Scenario A — Cloudflare API token leak or rotation

When to use

  • Token committed to git, pasted in a ticket, or Cloudflare audit shows misuse.
  • Planned rotation (good hygiene every 6–12 months).
  • Traefik logs: Cloudflare API errors during cert renewal.

Where tokens live today

Location Key name Scope needed
services/traefik/.env.sops.yaml CF_DNS_API_TOKEN Zone DNS Edit for realemail.app
GitHub Actions docs.yml CLOUDFLARE_API_TOKEN, CLOUDFLARE_ACCOUNT_ID Pages deploy (separate token recommended)
Saltbox inventory on saltierpoop Per-app DNS roles Optional — many apps use Cloudflare DNS records

Use separate tokens per consumer when possible (Traefik DNS-01 vs CI vs Saltbox).

Response steps

  1. Cloudflare dashboard → My Profile → API Tokens → revoke the compromised token.
  2. Create replacement with minimum scope:
  3. Traefik: Zone → DNS → Edit on realemail.app (and any other zones Traefik manages).
  4. Docs CI: Account → Cloudflare Pages → Edit only.
  5. Update secrets (never commit plaintext):
# On dev machine with age key / sops
sops services/traefik/.env.sops.yaml
# Edit CF_DNS_API_TOKEN, save encrypted
git add services/traefik/.env.sops.yaml && git commit && git push
  1. Redeploy Traefik on infra-services:
ssh infra-services
cd /opt/homelab/services/traefik
SOPS_AGE_KEY_FILE=/etc/homelab/age-key.txt sops -d .env.sops.yaml \
  | sed 's/CF_DNS_API_TOKEN: /CLOUDFLARE_DNS_API_TOKEN=/' > .env
docker compose up -d
  1. Saltbox Traefik (if token shared): update inventory / accounts.yml as applicable, then sb install traefik on saltierpoop.
  2. GitHub: Settings → Secrets → update CLOUDFLARE_API_TOKEN if CI token was rotated.
  3. Verify renewal (force if needed):
docker logs traefik 2>&1 | tail -50 | grep -i acme
curl -sI https://traefik.infra.realemail.app | head -5
  1. Post-incident: Cloudflare Audit Logs → confirm old token shows no further API calls.

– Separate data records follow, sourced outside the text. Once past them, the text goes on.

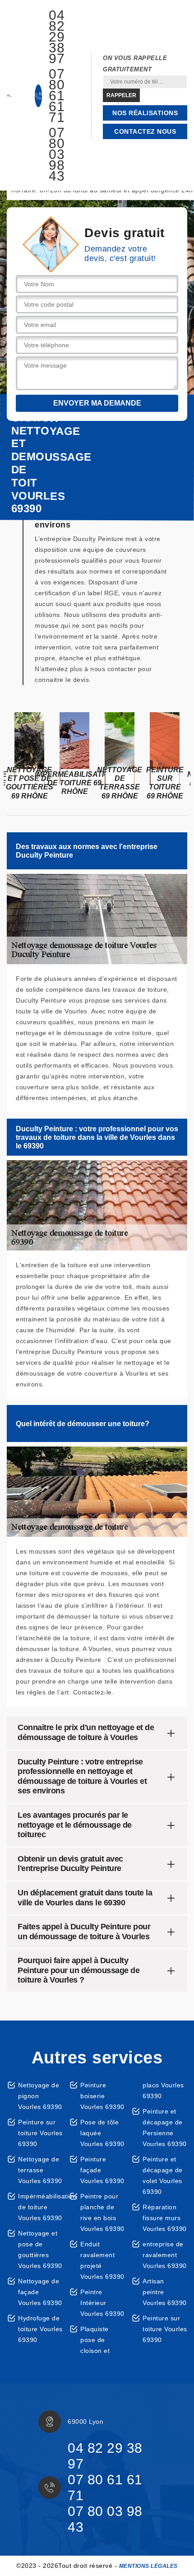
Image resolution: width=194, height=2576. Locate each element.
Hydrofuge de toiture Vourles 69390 (40, 2329)
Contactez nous (145, 131)
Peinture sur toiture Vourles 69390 (40, 2133)
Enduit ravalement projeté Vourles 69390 (102, 2260)
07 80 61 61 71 (57, 96)
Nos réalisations (145, 113)
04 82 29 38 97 (57, 37)
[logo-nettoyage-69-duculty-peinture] (9, 95)
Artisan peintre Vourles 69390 (165, 2291)
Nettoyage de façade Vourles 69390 (40, 2291)
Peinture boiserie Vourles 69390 (102, 2095)
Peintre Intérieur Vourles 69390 (102, 2302)
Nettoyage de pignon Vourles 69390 (40, 2095)
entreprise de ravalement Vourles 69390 (165, 2254)
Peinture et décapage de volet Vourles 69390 (163, 2175)
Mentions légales (148, 2566)
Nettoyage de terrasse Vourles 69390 (40, 2170)
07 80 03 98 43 (57, 154)
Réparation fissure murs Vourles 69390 (165, 2217)
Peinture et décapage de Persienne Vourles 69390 (165, 2127)
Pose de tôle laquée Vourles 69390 (102, 2133)
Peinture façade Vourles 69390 (102, 2170)
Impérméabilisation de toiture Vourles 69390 (40, 2207)
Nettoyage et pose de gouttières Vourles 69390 (40, 2249)
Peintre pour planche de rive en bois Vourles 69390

If certs already expired before rotation

Traefik will request new certs once the token is valid. Browsers may need a hard refresh. If acme.json is corrupt, restore Traefik backup first (Scenario B) then rotate token.


Scenario B — Traefik acme.json loss or corruption

When to use

  • acme.json deleted, zeroed, or permissions wrong (acme.json must be 600).
  • Traefik fails to start with ACME / lock errors.

Recovery

  1. Restore from tier-1 restic (preferred):
ssh infra-services
restic -r /var/backups/restic/traefik snapshots
restic -r /var/backups/restic/traefik restore latest \
  --target /tmp/restore-traefik
cd /opt/homelab/services/traefik
docker compose stop traefik
cp -a /tmp/restore-traefik/opt/homelab/services/traefik/acme.json ./acme.json
chmod 600 ./acme.json
docker compose up -d traefik
  1. If no snapshot: valid CF_DNS_API_TOKEN + empty acme.json lets Traefik re-issue all certs (may hit Let's Encrypt rate limits — stagger or use staging first).
  2. Verify HTTPS on traefik.infra.realemail.app and one *.realemail.app hostname.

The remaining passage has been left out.